**Given text:**
SEC Adopts Final Rule on “Accredited Investor” Standard

The Securities & Exchange Commission adopted earlier this month its proposed final rule regarding the standards that are used to determine who is an “accredited investor” and thus able to participate in certain unregistered private placements and offerings. For your reference, here’s a brief roundup of legal updates on the new rule:

SEC Adopts Final Rule Modifying Net Worth Definition for “Accredited Investors” (Akerman Senterfitt)

“On December 21, 2011, the U.S. Securities and Exchange Commission (‘SEC’) adopted a final rule modifying the net worth standard for ‘accredited investors.’ … The final Rule is similar to the proposed rule promulgated in January 2011, but with two important changes relating to the inclusion in the calculation of a person’s net worth of incremental debt, secured by such person’s primary residence, incurred during the 60 day period prior to a sale of securities and a limited grandfathering provision for certain ‘follow-on’ offerings.” Read more»

SEC Amends Accredited Investor Net Worth Standards per Dodd-Frank (Duane Morris LLP)

**Stored data entries:**
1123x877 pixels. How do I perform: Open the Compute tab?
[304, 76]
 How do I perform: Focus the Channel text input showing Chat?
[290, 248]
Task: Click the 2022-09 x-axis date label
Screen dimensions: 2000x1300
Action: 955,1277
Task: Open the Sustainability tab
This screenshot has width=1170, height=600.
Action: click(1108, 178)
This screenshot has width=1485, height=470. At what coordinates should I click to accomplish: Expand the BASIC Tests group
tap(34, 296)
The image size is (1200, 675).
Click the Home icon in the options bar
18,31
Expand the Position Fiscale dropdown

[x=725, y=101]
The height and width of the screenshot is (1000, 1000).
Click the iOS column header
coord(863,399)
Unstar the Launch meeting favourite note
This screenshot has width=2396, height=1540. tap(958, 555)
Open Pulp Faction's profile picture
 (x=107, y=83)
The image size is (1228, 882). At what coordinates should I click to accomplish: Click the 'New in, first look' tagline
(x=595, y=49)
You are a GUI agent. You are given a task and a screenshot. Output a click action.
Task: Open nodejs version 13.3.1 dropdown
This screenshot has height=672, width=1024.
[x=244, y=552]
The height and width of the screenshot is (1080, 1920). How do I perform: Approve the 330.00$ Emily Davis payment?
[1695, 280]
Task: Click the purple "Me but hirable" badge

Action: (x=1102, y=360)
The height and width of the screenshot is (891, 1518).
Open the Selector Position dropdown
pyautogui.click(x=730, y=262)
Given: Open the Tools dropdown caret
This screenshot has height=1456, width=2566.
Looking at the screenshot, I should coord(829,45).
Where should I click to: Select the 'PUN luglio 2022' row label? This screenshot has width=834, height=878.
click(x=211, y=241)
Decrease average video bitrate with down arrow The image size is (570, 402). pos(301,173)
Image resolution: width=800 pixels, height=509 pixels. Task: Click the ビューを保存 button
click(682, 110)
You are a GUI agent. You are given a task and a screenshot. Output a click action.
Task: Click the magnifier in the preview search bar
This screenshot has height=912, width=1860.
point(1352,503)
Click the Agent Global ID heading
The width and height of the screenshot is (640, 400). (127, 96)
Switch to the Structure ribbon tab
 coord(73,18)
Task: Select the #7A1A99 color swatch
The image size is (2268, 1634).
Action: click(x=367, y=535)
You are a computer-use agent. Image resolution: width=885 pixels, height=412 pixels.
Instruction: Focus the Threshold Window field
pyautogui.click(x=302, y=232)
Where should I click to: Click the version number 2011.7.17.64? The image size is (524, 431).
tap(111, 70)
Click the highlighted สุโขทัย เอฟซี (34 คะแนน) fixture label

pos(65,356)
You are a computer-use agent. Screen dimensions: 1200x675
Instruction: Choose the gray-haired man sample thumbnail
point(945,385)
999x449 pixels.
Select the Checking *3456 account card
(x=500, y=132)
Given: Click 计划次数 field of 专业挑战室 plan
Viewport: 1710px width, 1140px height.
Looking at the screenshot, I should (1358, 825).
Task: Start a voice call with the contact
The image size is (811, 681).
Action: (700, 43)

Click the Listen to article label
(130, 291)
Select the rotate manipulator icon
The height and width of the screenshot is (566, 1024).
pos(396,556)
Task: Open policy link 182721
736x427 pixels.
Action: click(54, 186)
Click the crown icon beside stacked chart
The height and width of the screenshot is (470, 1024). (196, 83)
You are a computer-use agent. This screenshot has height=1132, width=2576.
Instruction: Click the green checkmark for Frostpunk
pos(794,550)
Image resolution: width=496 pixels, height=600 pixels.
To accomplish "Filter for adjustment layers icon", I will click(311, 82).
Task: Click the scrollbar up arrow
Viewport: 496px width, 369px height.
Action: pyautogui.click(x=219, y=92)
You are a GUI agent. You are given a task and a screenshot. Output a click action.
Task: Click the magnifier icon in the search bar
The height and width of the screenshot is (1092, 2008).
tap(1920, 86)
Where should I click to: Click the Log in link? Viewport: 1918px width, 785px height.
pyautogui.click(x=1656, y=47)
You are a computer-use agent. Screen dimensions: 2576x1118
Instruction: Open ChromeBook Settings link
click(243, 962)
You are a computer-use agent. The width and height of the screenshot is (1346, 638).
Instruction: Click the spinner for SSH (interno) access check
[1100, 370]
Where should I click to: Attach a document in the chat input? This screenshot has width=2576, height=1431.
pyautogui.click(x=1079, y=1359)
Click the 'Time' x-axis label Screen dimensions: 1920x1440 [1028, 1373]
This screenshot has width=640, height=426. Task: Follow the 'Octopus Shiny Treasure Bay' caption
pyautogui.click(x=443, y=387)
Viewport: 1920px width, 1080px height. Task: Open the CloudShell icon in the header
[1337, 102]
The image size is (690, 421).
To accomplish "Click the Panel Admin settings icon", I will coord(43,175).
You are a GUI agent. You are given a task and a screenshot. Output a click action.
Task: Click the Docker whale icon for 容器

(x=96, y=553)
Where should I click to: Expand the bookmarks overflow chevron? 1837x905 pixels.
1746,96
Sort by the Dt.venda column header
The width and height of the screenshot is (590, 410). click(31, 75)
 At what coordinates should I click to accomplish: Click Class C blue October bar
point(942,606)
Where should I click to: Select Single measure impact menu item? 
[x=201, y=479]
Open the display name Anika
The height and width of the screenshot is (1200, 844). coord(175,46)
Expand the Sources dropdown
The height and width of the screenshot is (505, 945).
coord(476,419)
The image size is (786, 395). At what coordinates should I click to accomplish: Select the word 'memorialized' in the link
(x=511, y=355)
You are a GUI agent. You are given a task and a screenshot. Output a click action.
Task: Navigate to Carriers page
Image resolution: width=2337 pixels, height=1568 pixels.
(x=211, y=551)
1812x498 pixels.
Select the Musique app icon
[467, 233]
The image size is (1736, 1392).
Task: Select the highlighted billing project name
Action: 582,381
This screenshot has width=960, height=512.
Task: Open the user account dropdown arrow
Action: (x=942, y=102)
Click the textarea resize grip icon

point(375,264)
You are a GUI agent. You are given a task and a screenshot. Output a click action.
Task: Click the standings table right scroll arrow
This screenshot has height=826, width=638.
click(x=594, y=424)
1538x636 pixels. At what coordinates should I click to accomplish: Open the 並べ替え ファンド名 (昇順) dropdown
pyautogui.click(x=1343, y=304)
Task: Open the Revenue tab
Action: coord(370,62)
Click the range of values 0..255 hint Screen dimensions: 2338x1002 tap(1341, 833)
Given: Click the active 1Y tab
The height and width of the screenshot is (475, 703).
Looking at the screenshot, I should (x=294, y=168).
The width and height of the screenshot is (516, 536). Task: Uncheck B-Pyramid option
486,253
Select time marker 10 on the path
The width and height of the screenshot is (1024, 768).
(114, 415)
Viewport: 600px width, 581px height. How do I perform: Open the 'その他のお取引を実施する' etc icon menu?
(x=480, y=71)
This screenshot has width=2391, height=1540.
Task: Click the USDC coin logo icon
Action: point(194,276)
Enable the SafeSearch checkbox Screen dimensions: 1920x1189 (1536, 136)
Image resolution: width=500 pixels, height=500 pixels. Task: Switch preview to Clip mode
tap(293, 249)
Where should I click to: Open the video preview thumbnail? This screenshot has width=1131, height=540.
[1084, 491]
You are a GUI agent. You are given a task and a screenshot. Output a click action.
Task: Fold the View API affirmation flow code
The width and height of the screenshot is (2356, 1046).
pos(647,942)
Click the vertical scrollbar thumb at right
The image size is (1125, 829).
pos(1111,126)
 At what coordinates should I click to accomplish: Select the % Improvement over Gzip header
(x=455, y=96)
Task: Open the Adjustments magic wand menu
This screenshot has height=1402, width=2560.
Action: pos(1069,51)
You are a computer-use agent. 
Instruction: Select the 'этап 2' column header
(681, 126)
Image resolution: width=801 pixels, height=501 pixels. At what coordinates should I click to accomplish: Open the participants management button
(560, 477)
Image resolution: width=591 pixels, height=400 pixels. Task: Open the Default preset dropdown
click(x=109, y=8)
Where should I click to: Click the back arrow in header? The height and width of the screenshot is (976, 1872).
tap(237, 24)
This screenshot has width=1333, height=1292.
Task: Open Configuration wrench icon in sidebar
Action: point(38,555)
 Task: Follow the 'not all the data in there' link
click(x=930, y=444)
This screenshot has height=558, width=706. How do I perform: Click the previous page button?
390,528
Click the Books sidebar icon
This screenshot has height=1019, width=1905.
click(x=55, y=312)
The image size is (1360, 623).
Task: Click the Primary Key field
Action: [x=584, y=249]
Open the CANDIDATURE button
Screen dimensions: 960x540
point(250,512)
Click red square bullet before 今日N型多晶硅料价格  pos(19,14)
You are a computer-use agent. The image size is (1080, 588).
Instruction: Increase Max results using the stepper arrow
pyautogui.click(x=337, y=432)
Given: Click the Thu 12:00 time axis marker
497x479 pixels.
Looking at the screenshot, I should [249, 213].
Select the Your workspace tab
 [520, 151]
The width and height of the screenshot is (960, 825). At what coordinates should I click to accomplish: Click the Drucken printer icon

**Stated problem 1:**
Using the roundup on the SEC rule, mark each statement yes or no and quote the words of the roundup that settle it.
(a) The SEC adopted the final rule on December 21, 2011.
(b) The final rule is identical to the rule proposed in January 2011.
(c) The debt counted in the net worth calculation is debt incurred during the 90 days before a sale of securities.
**Stated problem 2:**
Answer these questions from the roundup on the SEC rule.
(a) What are accredited investors able to take part in?
(b) For which offerings does the final rule include a limited grandfathering provision?
(c) Which firm's update is titled "SEC Amends Accredited Investor Net Worth Standards per Dodd-Frank"?

**Full response 1:**
(a) Yes: "On December 21, 2011, the U.S. Securities and Exchange Commission (‘SEC’) adopted a final rule modifying the net worth standard for ‘accredited investors.’"
(b) No: "The final Rule is similar to the proposed rule promulgated in January 2011, but with two important changes"
(c) No: "incurred during the 60 day period prior to a sale of securities"

**Full response 2:**
(a) Certain unregistered private placements and offerings.
(b) Certain "follow-on" offerings.
(c) Duane Morris LLP.